* start EXCERPTED TEXT *

For the next step, I wish to see what a periodic convex combination of periodic features looks like. As of yet, we don’t know what $W_V$ is, but we know that it is a simple linear projection, which means it won’t warp the embedding space.

I.E. if a bunch of embeddings formed a circle in the embedding space, applying $W_V$ to them may stretch / squeeze them, but won’t warp them into a non-circle-looking shape like a bean, a knot, a square, or whatnot.

Because a simple linear transformation won’t fundamentally change the shape of the embeddings, and it is the shape that we’re interested in, without loss of generality, I’ll just pretend $W_V$ is the identity matrix. Then, I can just plot $z$ of the = token, given by:

\[\begin{align*} z_= = \alpha x_a + (1 - \alpha) x_b \end{align*}\]

for some periodic $\alpha$. Since Head 1 looks rather much like a simple sinusoidal curve, we’ll just take $\alpha \sim \cos(2 \pi (f + \text{offset}))$ for some frequency $f$. For our plots, we will also fix a (hence $x_a$), and vary b with the same frequency. The actual value for Head 1’s frequency is $4$, but for the sake of illustration, we’ll make it $0.5$.

In fact, depending on how many wavelengths the attention coefficient $\alpha$ is offset (looking at the attention maps above, this offset is itself periodic), we get a whole family of curves!

When the circle (embedding) frequency differs from the attention frequency, we also get different families of curves. For example, if we look at the Fourier-Inferred 2D Subspace (32 Hz) in the attention outputs of Head 1 (which is attuned to the 4 Hz Embedding Circle, hence produces attention scores of 4 Hz), we get different patterns from the above. Below, I illustrate what the attention output ($z$ or $v$; since $z$ vectors are just weighted sums of $v$ vectors, $z$-space and $v$-space are equivalent) should theoretically look like when we visualize the Fourier-Inferred 2D Subspaces (k Hz) of the attention output when the attention head’s frequency ($\alpha$) is different from $k$.

* end EXCERPTED TEXT *
* start DATASET SECTION *

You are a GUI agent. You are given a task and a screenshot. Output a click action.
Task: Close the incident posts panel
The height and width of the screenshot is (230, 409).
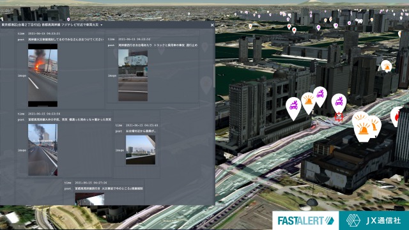[212, 25]
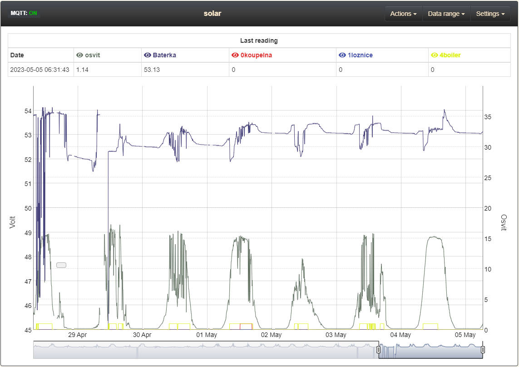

* end DATASET SECTION *

PROBLEMS:
- A) Render this sentence from the passage on attention and embedding circles in Spanish: "For the next step, I wish to see what a periodic convex combination of periodic features looks like."
- B) Write the next part of the passage on attention and embedding circles, picking up after its final sentence.

ANSWERS FOR THE TASKS:
- A) Para el siguiente paso, quiero ver cómo se ve una combinación convexa periódica de características periódicas.

- B)
You will see the characteristic petal shapes in all combinations of embedding and attention frequencies. Though not super relevant, I’d point out that when the attention frequency (alpha) is lower than the embedding frequency, you get petals that overlap, whereas when it’s above, you get petals that don’t overlap.

A friend Jacob said they’re reminiscent of trigonometric polar graphs; indeed, the construction of these curves is different but quite similar, and I wonder if there is some profound connection here.

6.2. Petals in Attention Outputs (z; before `W_O`)?

The above curves are theoretical predictions for what the outputs $z$ (for token =) look like when the attention values are periodic with some frequency (alpha) and the embeddings are periodic with some other frequency (embedding freq), when we fix token a and vary token b. Let’s see if we can actually find these petal shapes in the actual $z$ values for a = 70 (arbitrarily chosen) and b in range(113).

Example: Head 1 on 4 Hz Circle Subspace

In visualizing the attention outputs $z$ (not $o$, i.e. just before applying $W_O$), we have two decisions:

Which head’s outputs to visualize?
Which 2D subspace to visualize?

We’ll start with the simplest option of looking at Head 1 (because its attention values are simply periodic in only 4 Hz), and visualize the 2D subspace corresponding to the 4 Hz circle in the embedding space. Now, what does this mean?

Remember that to visualize the 4 Hz circle in the embedding space, we had to use the fourier coefficients to infer a 2D basis:

  
k = 4
fourier_coeffs = W_E @ fourier_basis.T                              # shape (d_model, P)
basis_vecs = fourier_coeffs[:, [1 + 2 * (k - 1), 2 + 2 * (k - 1)]]  # shape (d_model, 2)
basis_vecs_norm = basis_vecs.norm(p=2, dim=0, keepdim=True)
basis_vecs /= basis_vecs_norm                                       # shape (d_model, 2)

circle_coords_to_visualize = W_E.T @ basis_vecs                     # shape (P, 2)

Because the embeddings are transformed via $W_V$ in the attention block, we want to follow these 2 directions through the transformation via $W_V$. The means answering the question: what 2 directions in the $v$ vectors (or $z$ vectors) am I now interested in visualizing (that correspond to basis_vecs prior to applying $W_V$)? Some linear algebra to figure this out:

  
# This is the computation of v vectors in attn head i
V = W_E @ W_V_head_i                        # eqn shapes: (113, 32) = (113, 128) @ (128, 32)

# We would have wanted to visualize W_E @ basis_vecs.
# Now we only have V, so we have to figure out new_basis to extract from V,
# the equivalent of basis_vecs in W_E
W_E @ basis_vecs = V @ new_basis            # eqn shapes: (113, 128) @ (128, 2) = (113, 32) @ (32, 2)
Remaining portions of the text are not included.